__Page text__.
Segment Open
In the 1950s the Soviet Union began a large-scale program to replace steam locomotives with diesel and electric traction. As domestic production of diesel shunting locomotives was just beginning, the decision was made to import such locomotives from Czechoslovakia and Hungarian People's Republic. Ganz-MÁVAG thus began work on a derivative of their successful DVM-2 design, modifying it to meet Soviet specifications, and in 1956 a prototype of the new locomotive was tested on the Moscow-Kursk-Donbass Railway.

After some further refinement, Ganz began deliveries to the Soviet Railways in 1958, who assigned the new locomotive the ВМЭ1 (VME1) class designation (В = венгерский, "Hungarian"; М = маневровый, "shunter", Э = электропередача, "electric transmission" 1 = first class of this category).

The first VME1-class locomotives to be delivered to the USSR were put into service in Leningrad to shunt passenger trains, as they were not powerful enough to work heavy freight trains. 310 units were delivered between 1958 and 1965, and they found work all over the USSR. On the Baltic Railway (encompassing the Estonian, Latvian and Lithuanian SSRs), they were used to haul light, local passenger trains around Tallinn and Riga, in addition to shunting. Some units were assigned to various railway lines in the Byelorussian, Moldavian and Ukrainian Soviet Socialist Republics.

The first VME1 locomotives were delivered to the Belarusian division of the Soviet Railways in May 1960, when VME1-040 and VME1-042 were assigned to the Minsk locomotive depot. Two more, VME1-047 and VME1-049, were assigned to the Gomel locomotive depot in June of the same year, and VME1-127 was assigned to the Brest depot in September 1961, and after a three-year pause, over 50 more were assigned to Belarusian depots.

In 1964 the SZhD received three very similar locomotives of works type DVM-7, which were designated ВМЭ2 (VME2) class; these had the same prime mover as the DVM-4, but upgraded to produce 589.4 kW.

In 1968, VME1-024 was refitted with asynchronous traction motors and AC transmissions, and was reclassified ВМЭ1А (VME1A).

Most of the VME1 were retired between 1975 and 1985. VME1-043 is preserved at the railway museum at Saint Petersburg's Warsaw Station.

==North Korea==
Fourteen DVM4 locomotives, identical to the Soviet Railways' VME1, were delivered new by Ganz to the Korean State Railway of North Korea in 1964; these were numbered 150 to 164. At least four were rebuilt at an unknown time by the Kim Chong-t'ae Electric Locomotive Works in P'yŏngyang, converting them to 3,000 V DC electric operation by removing the Diesel engine and adding a pantograph for current collection. In some cases they have retained their original numbers, but at least one has received an out-of-sequence number (001). Whether any of these locomotives is still operational in unrebuilt Diesel-powered form is unknown, but at least two of the converted electrics are still in use. Two liveries are known to have been applied to these locomotives: the standard light blue over dark green, and overall light blue with yellow lightning stripe.
Segment Closed
__Information given__.
Segment Open
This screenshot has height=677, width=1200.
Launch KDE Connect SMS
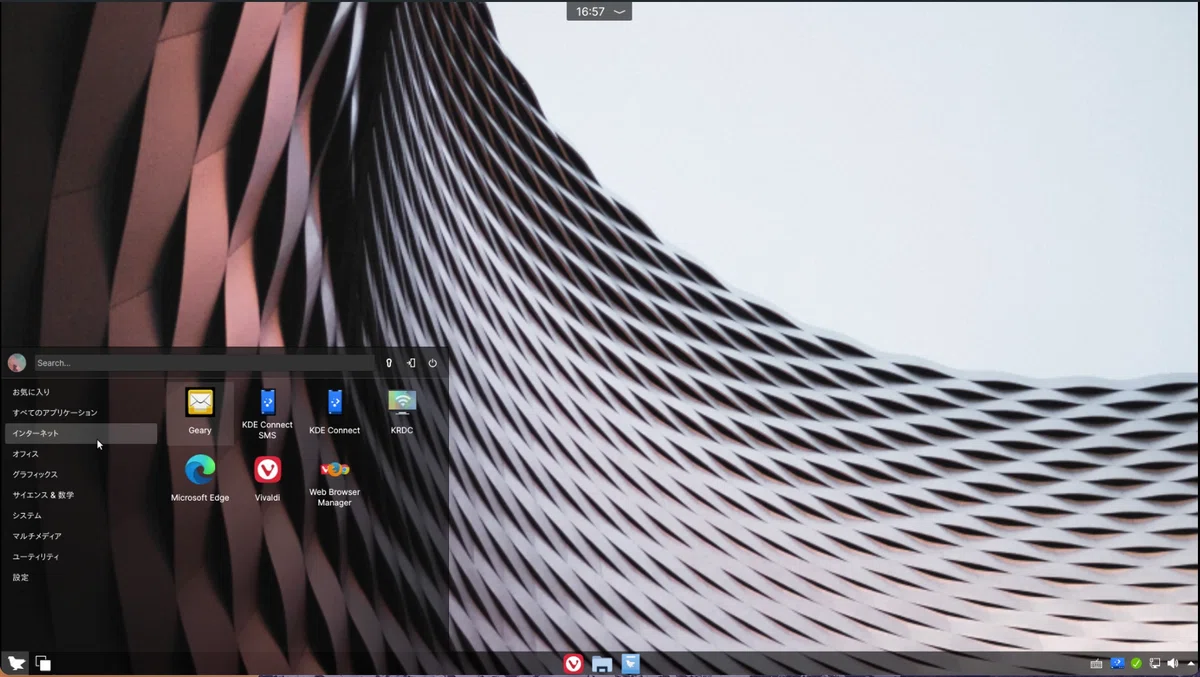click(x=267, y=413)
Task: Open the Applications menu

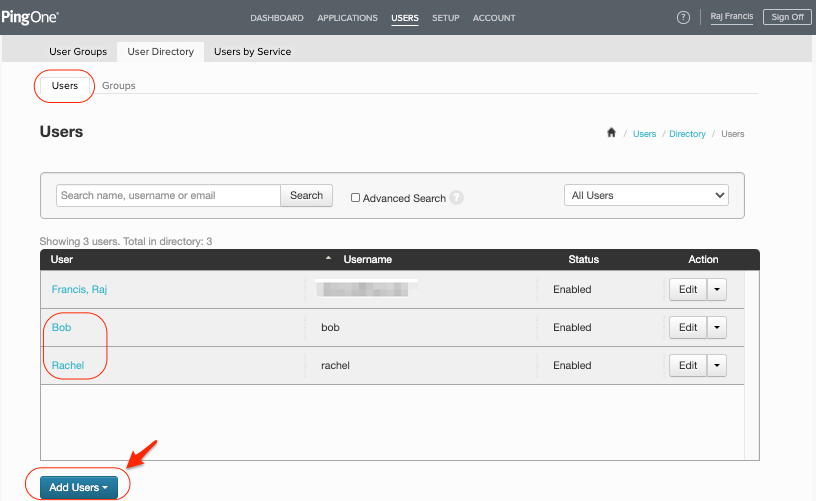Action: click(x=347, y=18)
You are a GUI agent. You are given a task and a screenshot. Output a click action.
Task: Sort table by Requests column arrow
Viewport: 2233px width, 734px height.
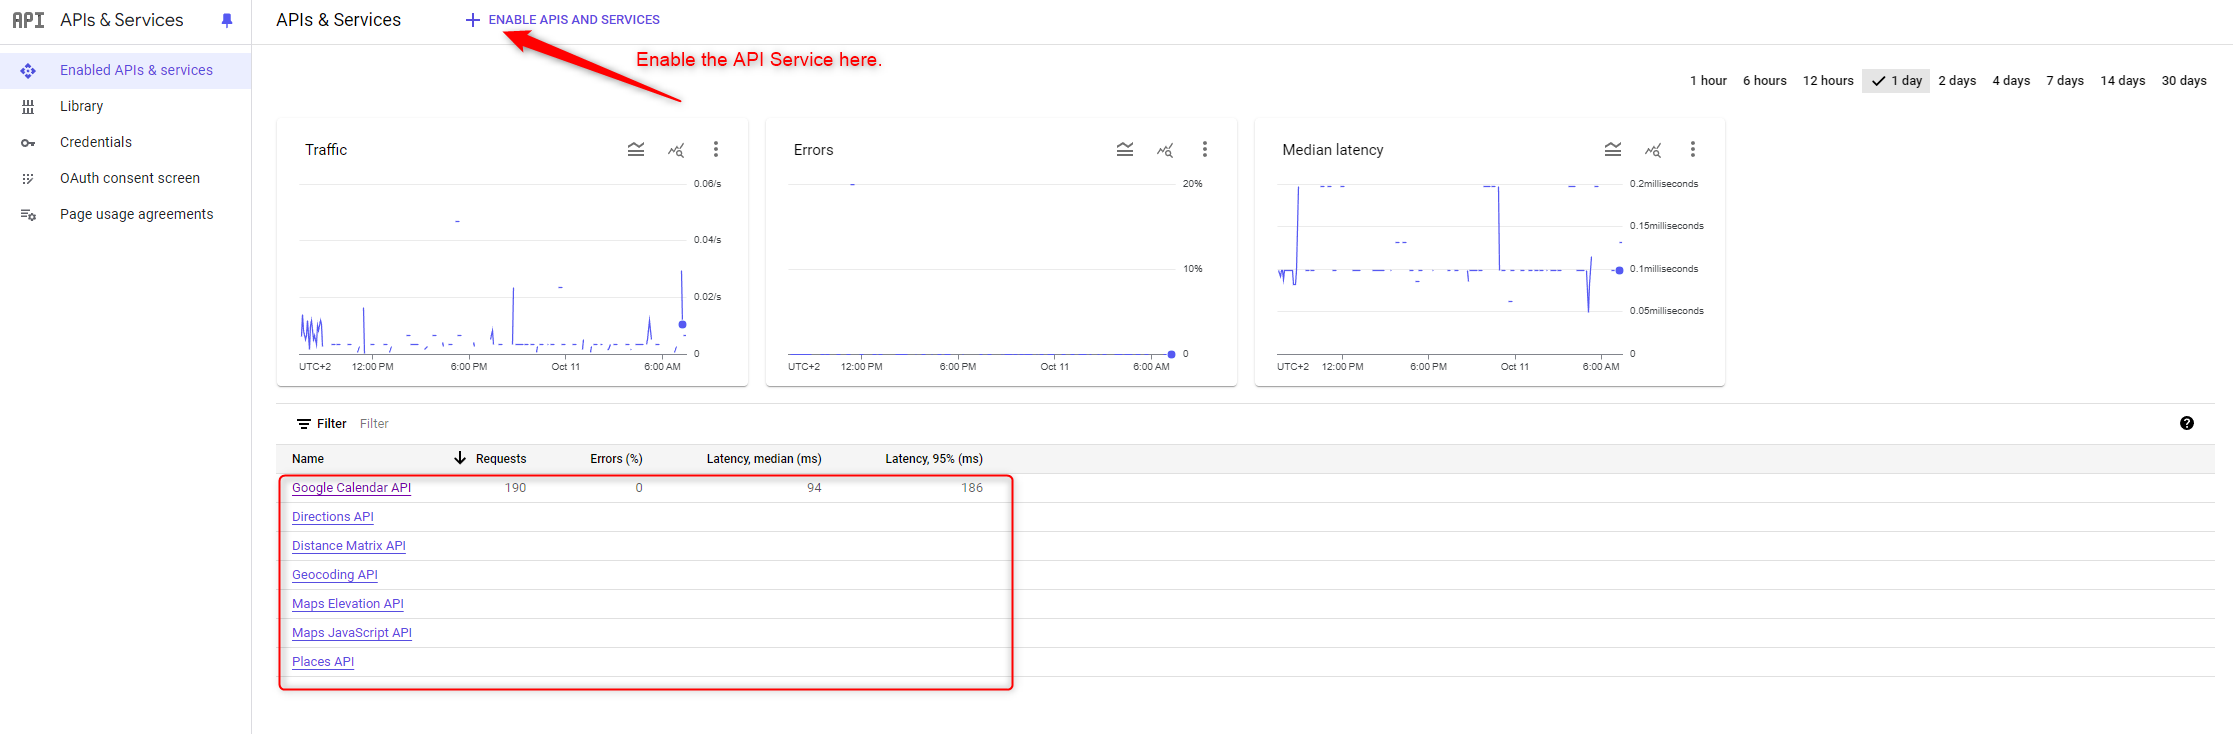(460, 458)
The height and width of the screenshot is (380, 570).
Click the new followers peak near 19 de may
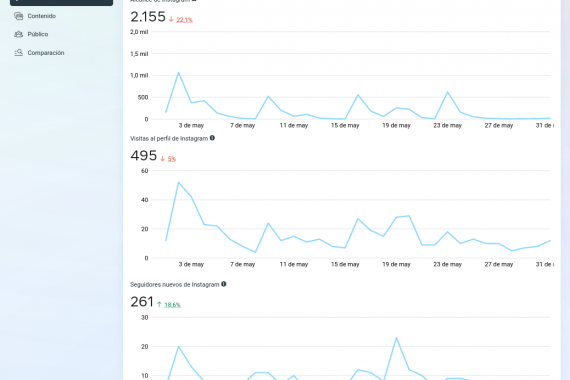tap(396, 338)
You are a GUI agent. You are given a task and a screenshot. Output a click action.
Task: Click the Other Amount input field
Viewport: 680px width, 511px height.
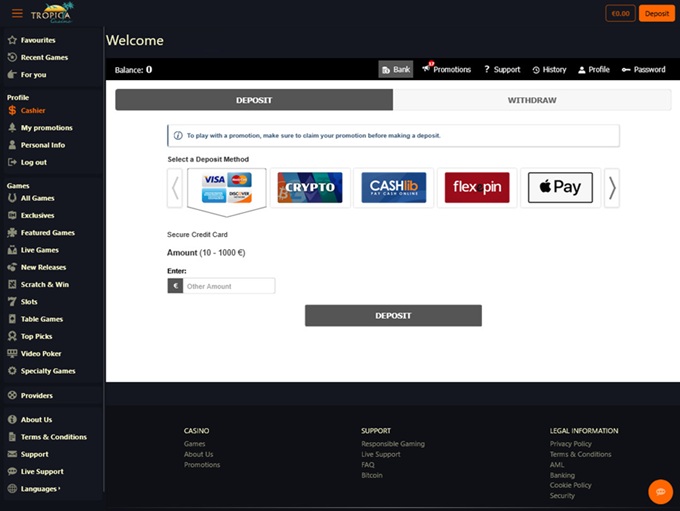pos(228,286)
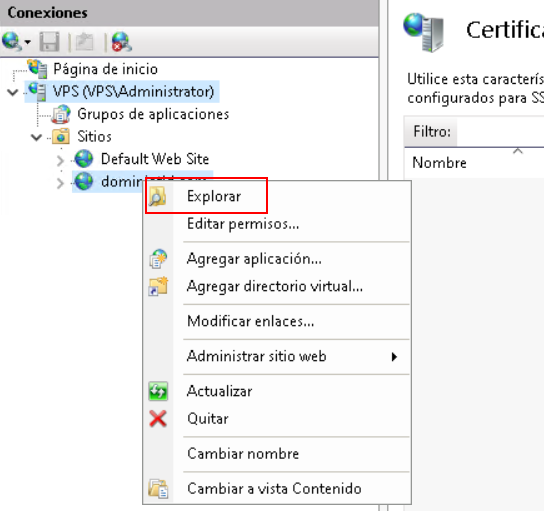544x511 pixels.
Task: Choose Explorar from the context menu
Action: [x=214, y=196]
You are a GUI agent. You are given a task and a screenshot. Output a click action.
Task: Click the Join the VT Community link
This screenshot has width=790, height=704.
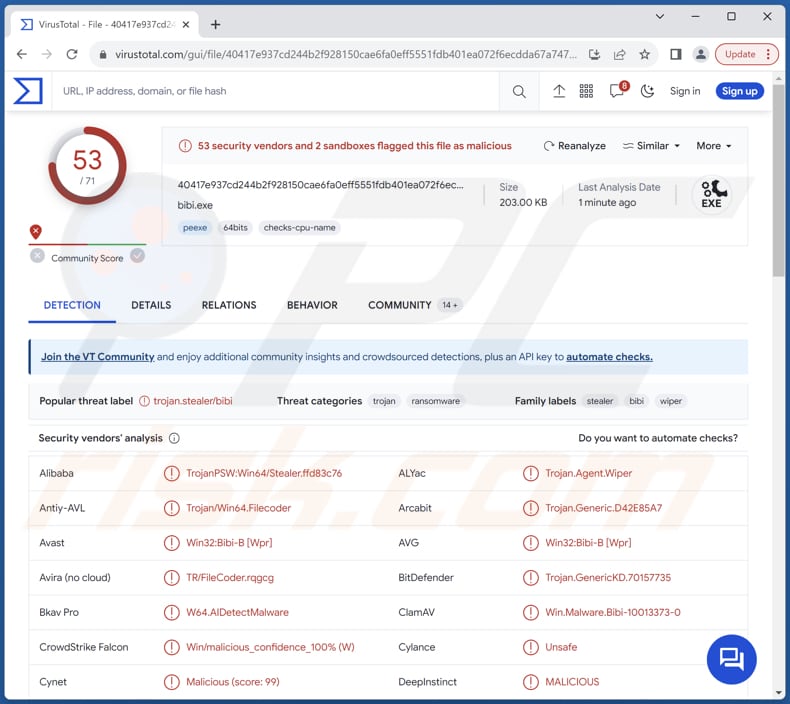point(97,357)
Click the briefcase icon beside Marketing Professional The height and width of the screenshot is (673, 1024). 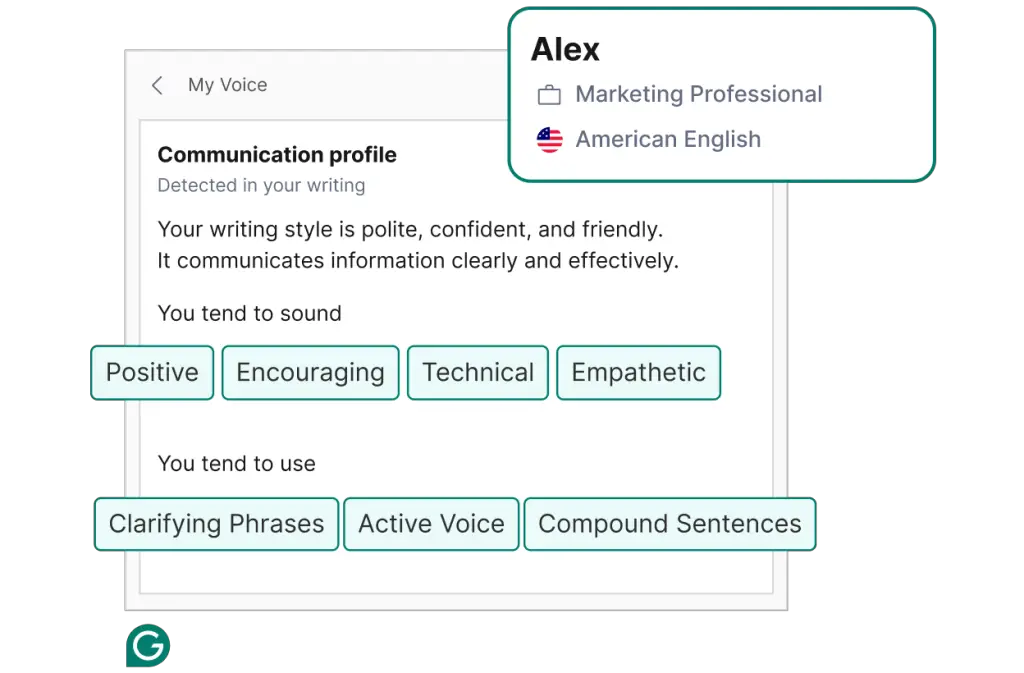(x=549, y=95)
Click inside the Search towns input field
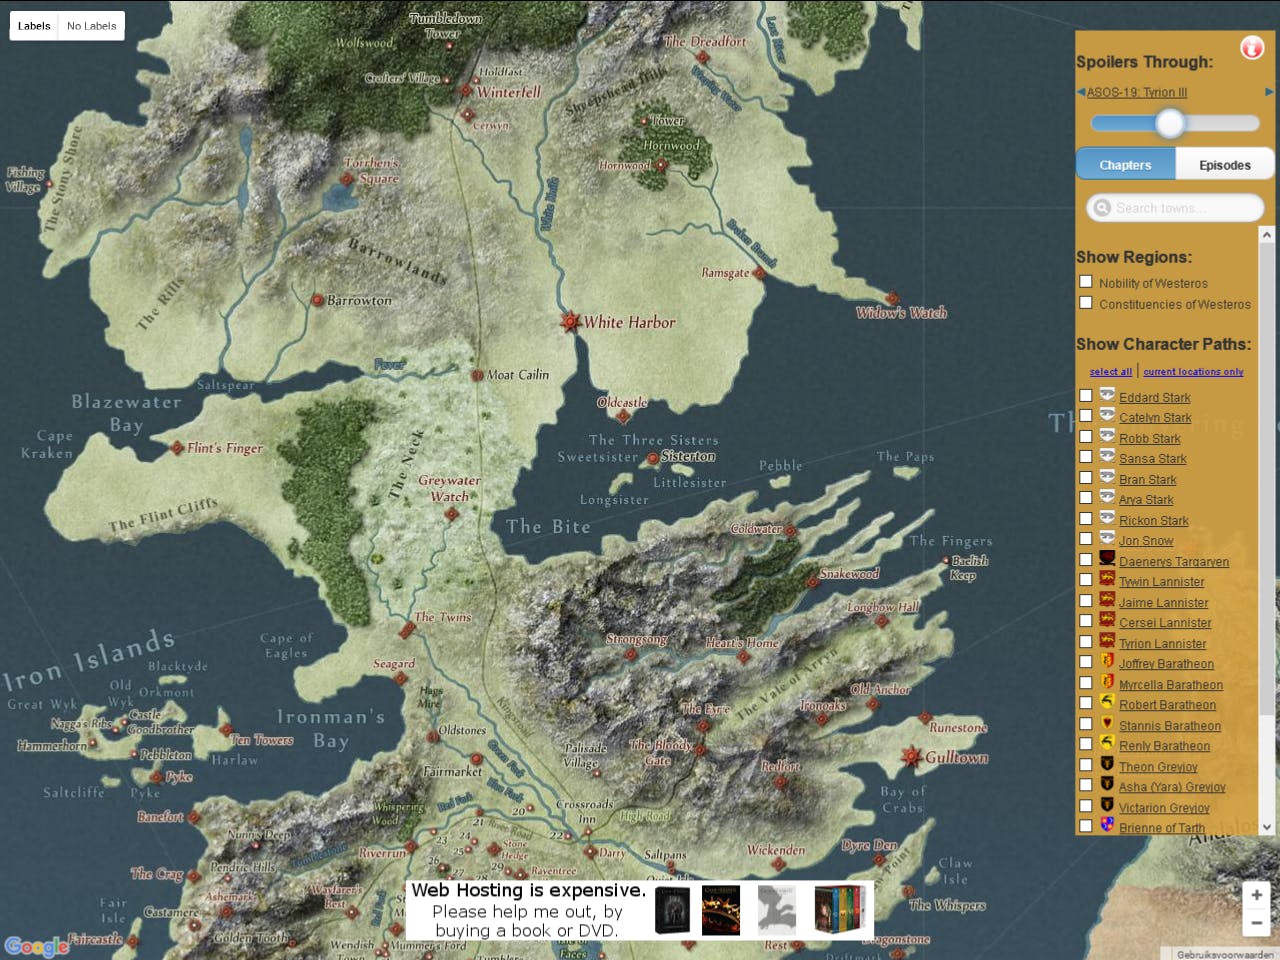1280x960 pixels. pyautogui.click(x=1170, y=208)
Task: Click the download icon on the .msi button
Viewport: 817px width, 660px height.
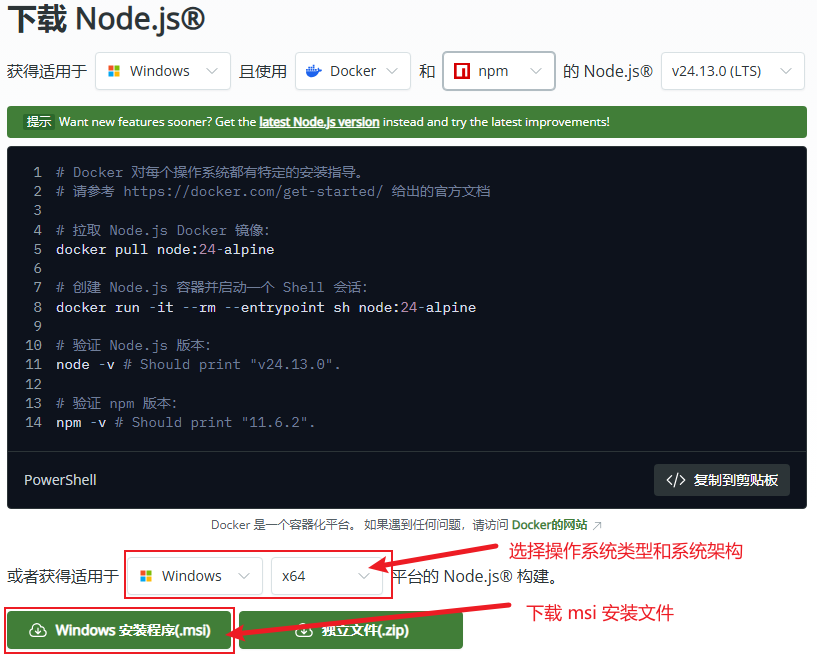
Segment Closed
__What you will do__.
- A) List every individual locomotive number of the form "VME1-" followed by digits that appears in the text about the VME1 locomotives, in the order they appear.
- B) Repeat word for word the stretch of the VME1 locomotive text from "The first VME1 locomotives" through "produce 589.4 kW.".

__Written answers__.
- A) VME1-040, VME1-042, VME1-047, VME1-049, VME1-127, VME1-024, VME1-043

- B)
The first VME1 locomotives were delivered to the Belarusian division of the Soviet Railways in May 1960, when VME1-040 and VME1-042 were assigned to the Minsk locomotive depot. Two more, VME1-047 and VME1-049, were assigned to the Gomel locomotive depot in June of the same year, and VME1-127 was assigned to the Brest depot in September 1961, and after a three-year pause, over 50 more were assigned to Belarusian depots.

In 1964 the SZhD received three very similar locomotives of works type DVM-7, which were designated ВМЭ2 (VME2) class; these had the same prime mover as the DVM-4, but upgraded to produce 589.4 kW.